##### Records for the exercise #####

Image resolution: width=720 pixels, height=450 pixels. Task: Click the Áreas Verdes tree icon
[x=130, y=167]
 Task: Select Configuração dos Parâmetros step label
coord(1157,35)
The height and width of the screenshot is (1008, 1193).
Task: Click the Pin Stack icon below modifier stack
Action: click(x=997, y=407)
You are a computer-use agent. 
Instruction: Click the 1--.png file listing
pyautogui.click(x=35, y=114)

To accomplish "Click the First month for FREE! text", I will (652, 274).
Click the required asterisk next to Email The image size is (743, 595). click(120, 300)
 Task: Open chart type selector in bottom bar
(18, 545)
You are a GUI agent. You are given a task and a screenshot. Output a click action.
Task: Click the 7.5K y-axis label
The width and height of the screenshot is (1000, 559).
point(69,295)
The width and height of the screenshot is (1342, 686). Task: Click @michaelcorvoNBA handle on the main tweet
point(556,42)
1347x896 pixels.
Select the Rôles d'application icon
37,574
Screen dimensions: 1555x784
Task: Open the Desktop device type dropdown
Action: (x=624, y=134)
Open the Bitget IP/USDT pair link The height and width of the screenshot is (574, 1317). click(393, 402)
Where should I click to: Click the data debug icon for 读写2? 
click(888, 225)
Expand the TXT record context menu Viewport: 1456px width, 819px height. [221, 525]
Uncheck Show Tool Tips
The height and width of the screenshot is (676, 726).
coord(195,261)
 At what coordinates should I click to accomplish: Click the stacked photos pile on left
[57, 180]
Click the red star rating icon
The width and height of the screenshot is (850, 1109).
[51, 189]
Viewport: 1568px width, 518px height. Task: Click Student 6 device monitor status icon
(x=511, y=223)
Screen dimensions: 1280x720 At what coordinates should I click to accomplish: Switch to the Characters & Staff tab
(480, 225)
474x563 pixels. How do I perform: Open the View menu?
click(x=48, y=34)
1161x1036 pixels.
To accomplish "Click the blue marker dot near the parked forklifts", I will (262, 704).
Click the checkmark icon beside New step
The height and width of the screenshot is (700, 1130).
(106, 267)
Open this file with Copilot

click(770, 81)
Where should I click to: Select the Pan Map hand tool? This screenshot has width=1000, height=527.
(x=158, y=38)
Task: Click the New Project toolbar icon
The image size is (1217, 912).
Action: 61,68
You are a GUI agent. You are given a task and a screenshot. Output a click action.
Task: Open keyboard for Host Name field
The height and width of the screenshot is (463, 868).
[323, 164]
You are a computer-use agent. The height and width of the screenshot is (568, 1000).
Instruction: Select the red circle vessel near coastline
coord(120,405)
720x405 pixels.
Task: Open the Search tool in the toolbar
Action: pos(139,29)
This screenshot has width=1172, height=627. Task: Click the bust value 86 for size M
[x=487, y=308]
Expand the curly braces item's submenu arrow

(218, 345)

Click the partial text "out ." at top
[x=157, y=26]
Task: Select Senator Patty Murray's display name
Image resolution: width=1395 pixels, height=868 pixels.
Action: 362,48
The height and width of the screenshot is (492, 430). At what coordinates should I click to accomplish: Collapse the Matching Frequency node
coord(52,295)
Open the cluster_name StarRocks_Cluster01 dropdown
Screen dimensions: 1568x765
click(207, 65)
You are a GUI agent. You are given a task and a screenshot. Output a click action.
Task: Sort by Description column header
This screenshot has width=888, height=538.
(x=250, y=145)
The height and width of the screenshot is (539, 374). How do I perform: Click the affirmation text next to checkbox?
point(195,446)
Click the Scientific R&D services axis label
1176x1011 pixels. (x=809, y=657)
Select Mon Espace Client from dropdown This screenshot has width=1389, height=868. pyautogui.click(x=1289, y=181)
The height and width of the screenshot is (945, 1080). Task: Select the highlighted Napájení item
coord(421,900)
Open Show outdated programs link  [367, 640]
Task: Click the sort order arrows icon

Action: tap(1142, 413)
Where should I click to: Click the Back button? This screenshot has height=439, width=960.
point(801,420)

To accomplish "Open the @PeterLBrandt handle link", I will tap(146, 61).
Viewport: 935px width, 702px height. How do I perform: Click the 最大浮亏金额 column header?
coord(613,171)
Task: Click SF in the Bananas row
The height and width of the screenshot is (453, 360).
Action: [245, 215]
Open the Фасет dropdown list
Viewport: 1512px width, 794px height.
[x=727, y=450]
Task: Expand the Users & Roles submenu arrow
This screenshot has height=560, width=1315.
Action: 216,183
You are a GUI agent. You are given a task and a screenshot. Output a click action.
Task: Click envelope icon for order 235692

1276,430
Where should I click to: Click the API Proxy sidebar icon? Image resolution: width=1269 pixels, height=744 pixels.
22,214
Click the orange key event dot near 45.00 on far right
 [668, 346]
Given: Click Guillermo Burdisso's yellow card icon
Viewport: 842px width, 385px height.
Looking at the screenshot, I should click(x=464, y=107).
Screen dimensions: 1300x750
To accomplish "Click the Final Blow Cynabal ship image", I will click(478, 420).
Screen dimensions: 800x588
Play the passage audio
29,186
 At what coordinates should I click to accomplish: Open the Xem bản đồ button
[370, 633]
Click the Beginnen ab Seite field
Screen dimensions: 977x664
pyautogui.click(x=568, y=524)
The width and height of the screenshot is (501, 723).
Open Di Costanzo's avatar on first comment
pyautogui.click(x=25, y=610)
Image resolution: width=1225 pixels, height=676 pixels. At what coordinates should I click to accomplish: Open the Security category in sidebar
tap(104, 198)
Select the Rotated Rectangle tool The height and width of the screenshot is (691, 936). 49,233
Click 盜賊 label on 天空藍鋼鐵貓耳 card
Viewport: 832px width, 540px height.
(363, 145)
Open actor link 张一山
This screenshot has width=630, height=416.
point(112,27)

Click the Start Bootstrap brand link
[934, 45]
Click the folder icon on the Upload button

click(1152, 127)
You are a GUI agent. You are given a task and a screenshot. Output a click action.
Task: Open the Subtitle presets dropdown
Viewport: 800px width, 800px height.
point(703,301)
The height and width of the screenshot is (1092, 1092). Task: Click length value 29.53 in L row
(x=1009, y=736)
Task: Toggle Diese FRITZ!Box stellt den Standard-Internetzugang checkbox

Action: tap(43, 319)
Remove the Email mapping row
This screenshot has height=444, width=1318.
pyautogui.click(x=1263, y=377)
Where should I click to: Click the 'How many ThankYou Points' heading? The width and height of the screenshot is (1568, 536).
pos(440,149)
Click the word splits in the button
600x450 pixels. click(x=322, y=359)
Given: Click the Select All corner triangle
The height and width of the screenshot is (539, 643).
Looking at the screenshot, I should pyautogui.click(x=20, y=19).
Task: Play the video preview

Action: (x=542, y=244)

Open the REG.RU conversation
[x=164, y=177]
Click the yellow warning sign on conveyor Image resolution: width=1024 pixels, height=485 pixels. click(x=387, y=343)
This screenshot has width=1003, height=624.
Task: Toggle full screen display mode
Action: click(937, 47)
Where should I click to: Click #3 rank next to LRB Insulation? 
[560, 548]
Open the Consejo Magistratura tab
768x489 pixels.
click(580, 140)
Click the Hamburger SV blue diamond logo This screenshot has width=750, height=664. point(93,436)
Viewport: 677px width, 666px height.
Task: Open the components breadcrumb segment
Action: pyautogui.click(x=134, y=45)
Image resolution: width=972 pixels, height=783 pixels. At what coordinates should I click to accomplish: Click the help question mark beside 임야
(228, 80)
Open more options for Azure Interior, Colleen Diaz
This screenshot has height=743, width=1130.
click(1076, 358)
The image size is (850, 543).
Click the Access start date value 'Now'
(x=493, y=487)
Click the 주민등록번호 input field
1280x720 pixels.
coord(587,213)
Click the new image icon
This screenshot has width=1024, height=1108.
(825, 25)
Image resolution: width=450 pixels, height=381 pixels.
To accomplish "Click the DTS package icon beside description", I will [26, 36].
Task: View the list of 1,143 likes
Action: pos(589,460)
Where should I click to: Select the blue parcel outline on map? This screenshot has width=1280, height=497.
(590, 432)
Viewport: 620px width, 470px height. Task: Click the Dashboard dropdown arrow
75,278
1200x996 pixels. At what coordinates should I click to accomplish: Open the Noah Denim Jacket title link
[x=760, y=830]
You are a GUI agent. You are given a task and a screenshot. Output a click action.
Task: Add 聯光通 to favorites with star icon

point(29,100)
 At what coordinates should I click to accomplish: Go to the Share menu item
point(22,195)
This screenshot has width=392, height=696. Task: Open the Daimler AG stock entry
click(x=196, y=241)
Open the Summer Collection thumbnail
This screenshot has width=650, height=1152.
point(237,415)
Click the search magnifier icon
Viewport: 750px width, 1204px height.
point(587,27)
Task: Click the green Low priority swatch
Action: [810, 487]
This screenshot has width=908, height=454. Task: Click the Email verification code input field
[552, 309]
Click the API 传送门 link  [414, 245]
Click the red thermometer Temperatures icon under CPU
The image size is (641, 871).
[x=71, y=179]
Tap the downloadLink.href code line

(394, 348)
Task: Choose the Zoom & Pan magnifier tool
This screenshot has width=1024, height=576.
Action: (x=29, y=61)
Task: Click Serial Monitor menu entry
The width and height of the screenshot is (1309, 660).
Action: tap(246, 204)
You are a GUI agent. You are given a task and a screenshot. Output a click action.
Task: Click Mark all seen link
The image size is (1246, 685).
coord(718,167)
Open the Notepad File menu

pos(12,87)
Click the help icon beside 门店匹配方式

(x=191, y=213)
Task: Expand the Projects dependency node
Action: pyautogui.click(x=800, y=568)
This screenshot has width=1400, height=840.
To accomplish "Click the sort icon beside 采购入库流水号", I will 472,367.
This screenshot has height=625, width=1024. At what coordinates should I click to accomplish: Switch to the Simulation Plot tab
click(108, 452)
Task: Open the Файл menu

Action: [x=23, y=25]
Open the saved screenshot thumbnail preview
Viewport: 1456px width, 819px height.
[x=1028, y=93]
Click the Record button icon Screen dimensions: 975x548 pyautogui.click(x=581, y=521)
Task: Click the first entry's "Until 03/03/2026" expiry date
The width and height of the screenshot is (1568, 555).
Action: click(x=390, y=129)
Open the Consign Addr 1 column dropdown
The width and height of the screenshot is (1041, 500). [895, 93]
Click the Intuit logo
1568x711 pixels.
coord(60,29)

#####

**Task objective**
Look above for the line with "pile on left" and the line with "1161x1036 pixels.". Write out those two lines and all the lines between them, exactly, and no others.

**Task answer**
 At what coordinates should I click to accomplish: Click the stacked photos pile on left
[57, 180]
Click the red star rating icon
The width and height of the screenshot is (850, 1109).
[51, 189]
Viewport: 1568px width, 518px height. Task: Click Student 6 device monitor status icon
(x=511, y=223)
Screen dimensions: 1280x720 At what coordinates should I click to accomplish: Switch to the Characters & Staff tab
(480, 225)
474x563 pixels. How do I perform: Open the View menu?
click(x=48, y=34)
1161x1036 pixels.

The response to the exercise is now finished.